**Exercise goal:**
Quote the whole listing exactly. Leave the pictures out of your copy.

**Task material:**
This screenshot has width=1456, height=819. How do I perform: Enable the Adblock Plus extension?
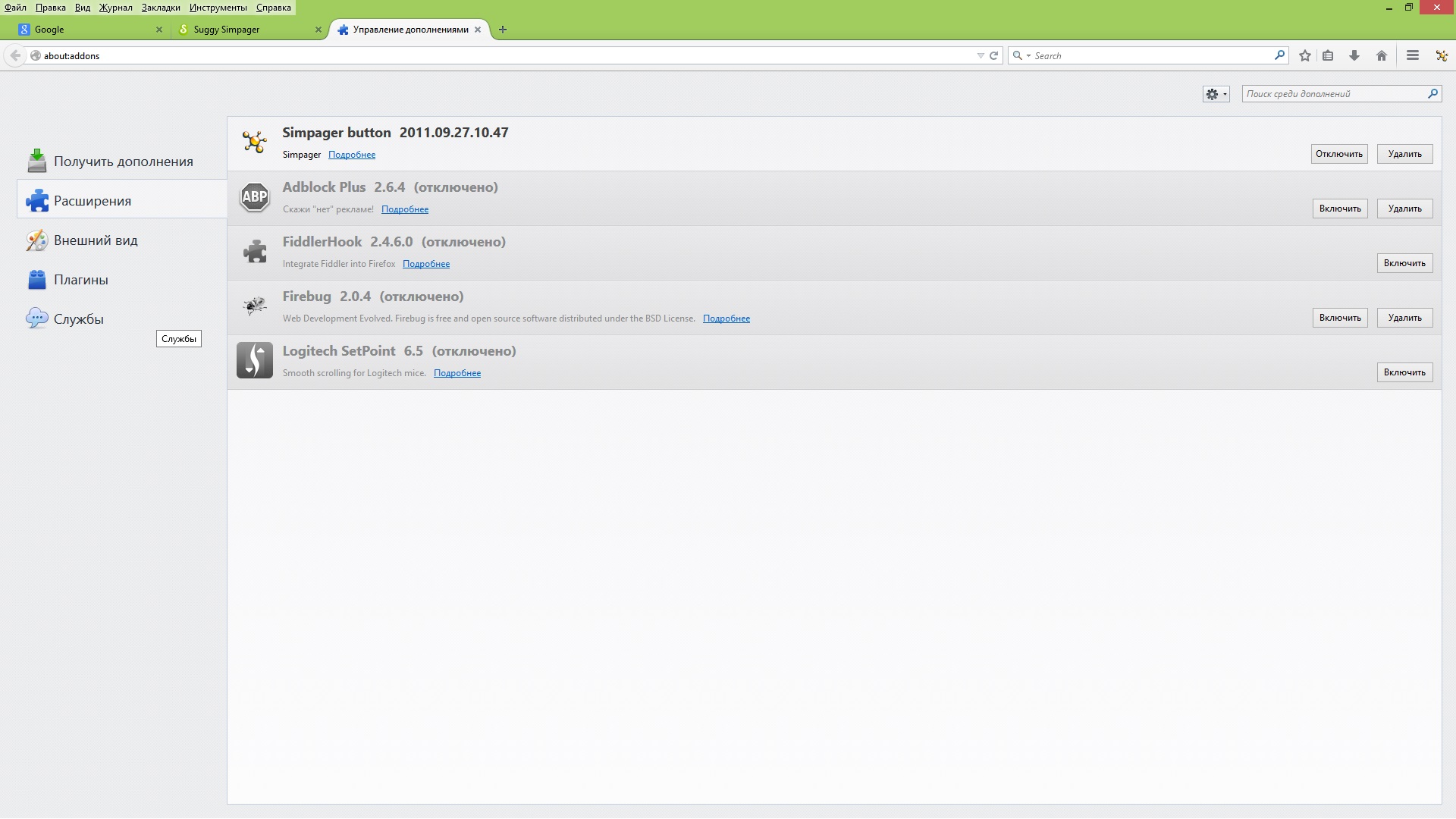pos(1339,209)
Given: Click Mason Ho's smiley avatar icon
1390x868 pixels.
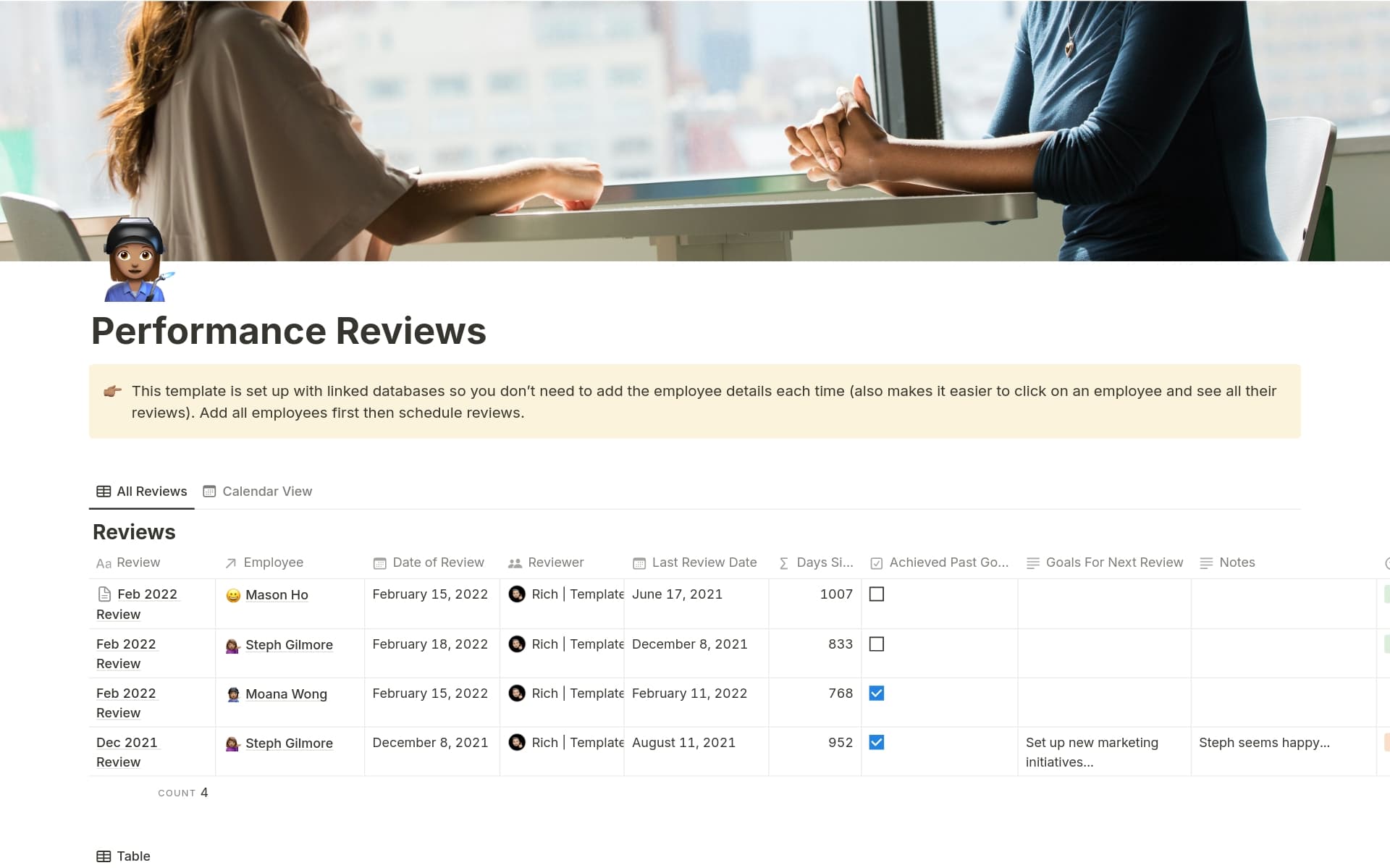Looking at the screenshot, I should [x=233, y=596].
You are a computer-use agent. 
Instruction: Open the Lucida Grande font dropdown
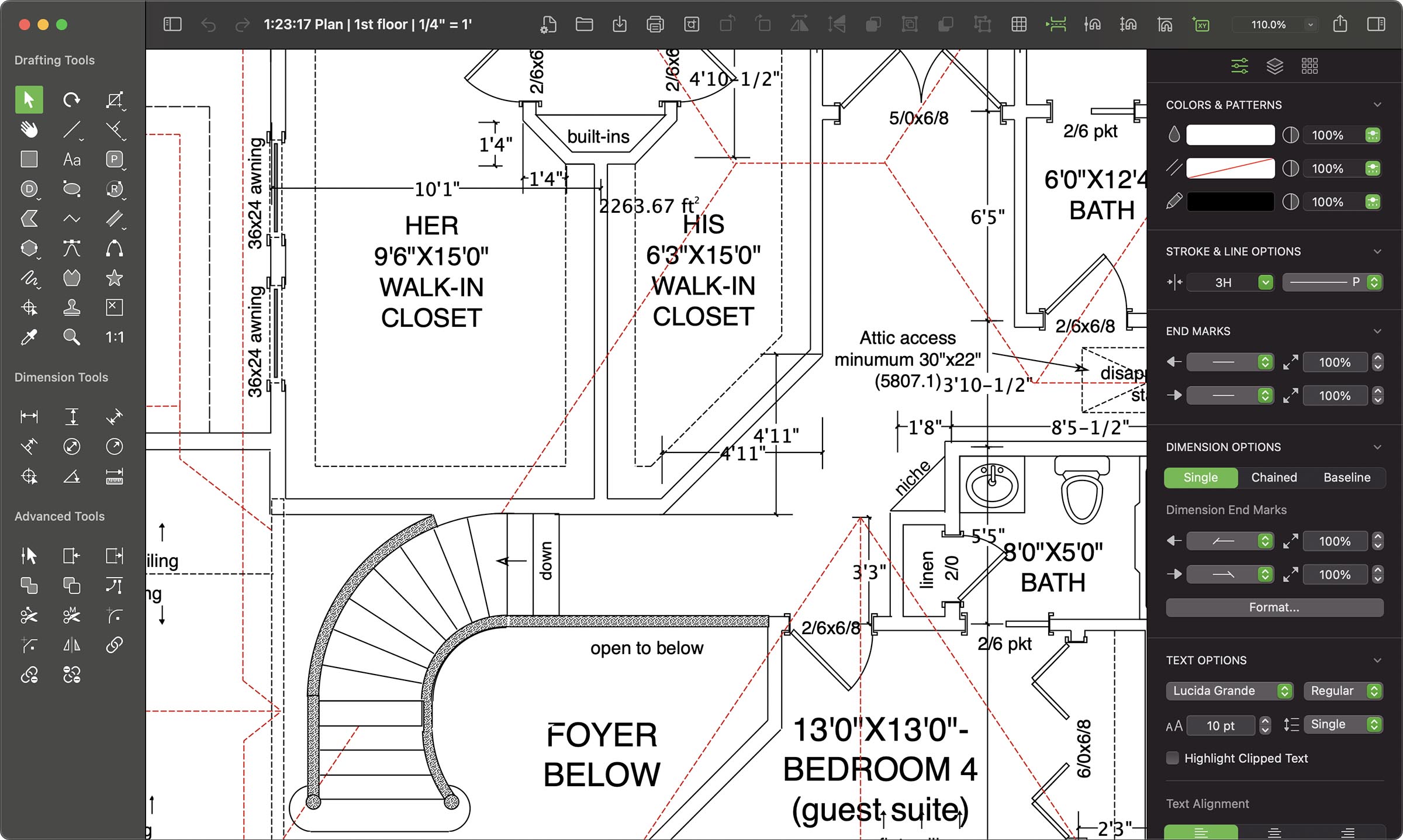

**Response box:**
This screenshot has width=1456, height=819. How do I perform: Enable the Adblock Plus extension?
pos(1339,209)
Given: Click Mason Ho's smiley avatar icon
1390x868 pixels.
Looking at the screenshot, I should [x=233, y=596].
You are a computer-use agent. 
Instruction: Open the Lucida Grande font dropdown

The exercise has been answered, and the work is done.